Mutagenesis screens provide an unbiased and genome-wide, large-scale approach for identifying novel genes or gene functions. The MPI EB (C. Nüsslein-Volhard) is hosting a screen of 6,000 mutagenized genomes to isolate mutations specifically afflicting organogenesis and tissue formation, using technology established in previous large-scale screens. This screen uses the Tübingen line as a genetic background whose suitability has been proven in previous projects. Screening will also be performed for adult phenotypes displaying altered formation or growth of adult structures, as to date very little is known about the genetic basis underlying these processes, as well as impaired wound healing and behavioral abnormalities.
The Tübingen screen has been split in several phases.
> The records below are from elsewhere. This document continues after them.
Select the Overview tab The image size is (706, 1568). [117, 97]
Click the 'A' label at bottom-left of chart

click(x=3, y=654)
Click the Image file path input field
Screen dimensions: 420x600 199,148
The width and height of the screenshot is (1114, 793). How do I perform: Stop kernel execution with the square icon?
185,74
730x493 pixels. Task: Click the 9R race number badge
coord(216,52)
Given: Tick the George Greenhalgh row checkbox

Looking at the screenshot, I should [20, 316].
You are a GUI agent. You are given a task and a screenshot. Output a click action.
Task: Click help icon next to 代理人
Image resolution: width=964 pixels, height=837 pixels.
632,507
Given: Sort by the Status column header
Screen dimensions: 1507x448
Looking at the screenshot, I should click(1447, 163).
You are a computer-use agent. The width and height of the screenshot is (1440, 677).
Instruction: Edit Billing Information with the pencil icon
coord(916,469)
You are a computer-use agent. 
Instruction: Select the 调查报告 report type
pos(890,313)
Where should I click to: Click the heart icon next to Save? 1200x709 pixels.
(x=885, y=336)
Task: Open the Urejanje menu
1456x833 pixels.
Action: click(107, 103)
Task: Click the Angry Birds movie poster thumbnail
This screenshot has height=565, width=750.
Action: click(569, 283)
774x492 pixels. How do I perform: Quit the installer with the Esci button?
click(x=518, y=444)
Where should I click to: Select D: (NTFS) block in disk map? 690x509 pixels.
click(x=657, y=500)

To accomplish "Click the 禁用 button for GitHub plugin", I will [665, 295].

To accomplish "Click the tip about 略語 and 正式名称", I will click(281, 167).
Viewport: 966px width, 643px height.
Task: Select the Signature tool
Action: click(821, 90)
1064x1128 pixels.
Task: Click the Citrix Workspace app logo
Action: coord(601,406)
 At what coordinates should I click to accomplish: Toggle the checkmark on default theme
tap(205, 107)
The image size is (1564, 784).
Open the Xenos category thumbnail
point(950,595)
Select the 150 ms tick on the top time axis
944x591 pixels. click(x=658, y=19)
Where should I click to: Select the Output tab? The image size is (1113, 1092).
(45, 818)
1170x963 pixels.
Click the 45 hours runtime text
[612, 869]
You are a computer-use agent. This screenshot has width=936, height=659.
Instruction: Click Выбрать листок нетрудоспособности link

Each phase has a duration of 5 – 6 months and involves the screening of 1,500 – 2,500 families. This scheme allows for assays developed in the course of the project to be incorporated into later phases, resulting in more flexibility to maximize the scientific output of the workpackage.
In order to identify mutations with relevance for neurogenerative diseases in the dopaminergic system, like Parkinson's disease, a second screen of 1,000 mutagenized genomes will be carried out by U Freiburg in transgenic fish carrying green fluorescent protein (GFP) fusion proteins (generated in WP2). We anticipate a start of the screen in fall 2006.